Biden, meanwhile, is struggling to sell voters on his accomplishments, even as aides believe they are directly improving Americans’ lives. The White House repeatedly points to low unemployment and strong economic growth that has defied expert predictions of a recession to argue Biden’s economic plan is working.

The president frequently touts the effects of his major legislation, such as the CHIPS and Science Act leading to major investments; the Bipartisan Infrastructure Law leading to funding for roads, railways and bridges nationwide; and the Inflation Reduction Act capping the cost of prescription drugs for seniors.

But Biden is also facing divides within his party over the war in Israel and on immigration, and his approval rating has hovered around 40 percent for months.

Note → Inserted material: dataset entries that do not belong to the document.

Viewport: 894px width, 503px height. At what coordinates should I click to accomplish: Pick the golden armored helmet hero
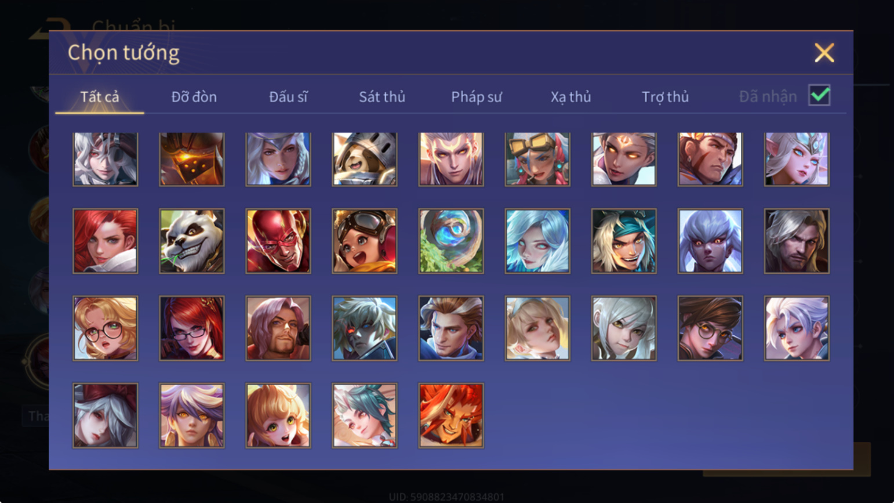point(191,159)
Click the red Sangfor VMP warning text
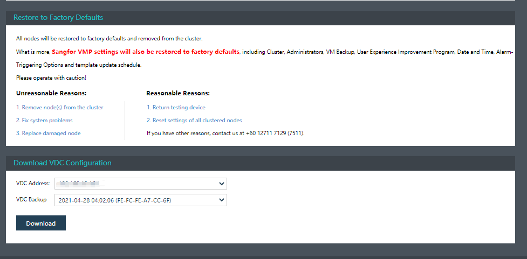This screenshot has width=527, height=259. 146,52
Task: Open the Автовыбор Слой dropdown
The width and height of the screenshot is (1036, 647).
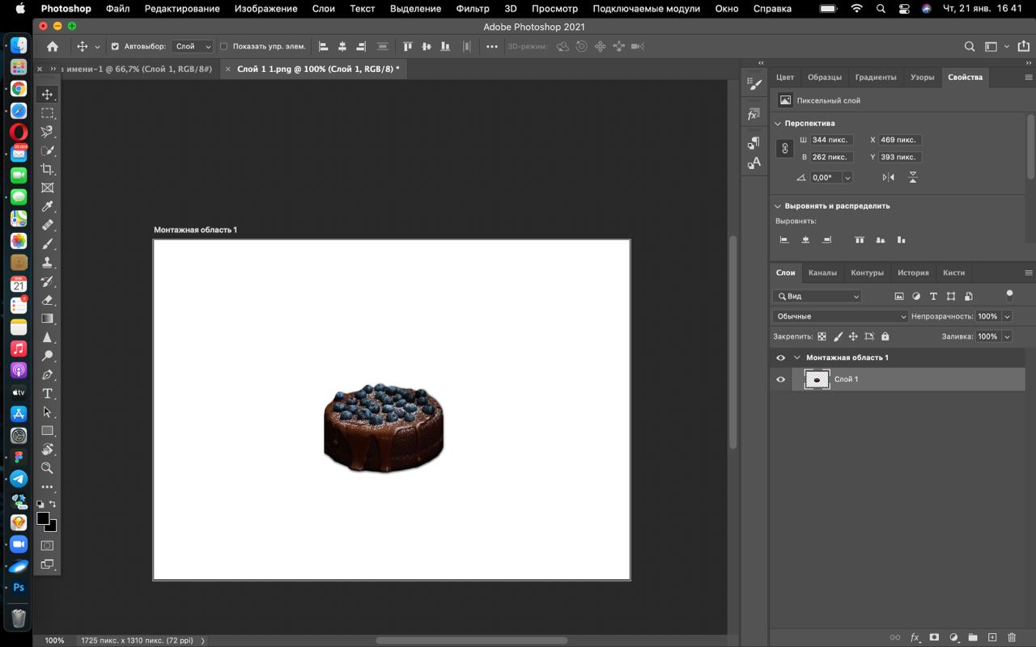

David Axelrod, a former senior adviser to President Obama who has expressed concerns about Biden’s ability to beat Trump, said on a recently published podcast that a Wall Street Journal poll showing Biden trailing Trump and with an approval rating at 37 percent did not bode well for the president.

“What I worry about, you guys, from a Biden standpoint is: These are the kinds of things you get when people are starting to rationalize their votes,” Axelrod said on the “Hacks on Tap” podcast.

Biden allies and campaign officials have for months dismissed panic around polls as an overreaction to surveys being conducted well in advance of when voters will actually head to the polls.

Biden has racked up millions in donations at recent high-dollar fundraisers as he builds a campaign war chest that will be used to hammer Trump on the airwaves for much of 2024 on his record on abortion, democracy, the climate, guns and more.

Matt Barreto, co-founder of BSP Research polling firm, said this week that polls asking voters who they’d back if the election were being held today are of limited value, because the election is not being held for another 11 months.

“Trump has largely escaped any media scrutiny or attention about his ’24 policy agenda because he is mostly in one of five courtrooms being scolded,” Barreto wrote on X, the platform formerly known as Twitter. “Right now you have a one-sided information environment where nearly all the focus is on Joe Biden, that will change and things will change quickly when the media starts to focus on Trump and his dangerous & extreme plans.”

“There is going to be effective campaign outreach and you can expect partisans to come home resulting in another 50-50 contest,” Barreto added.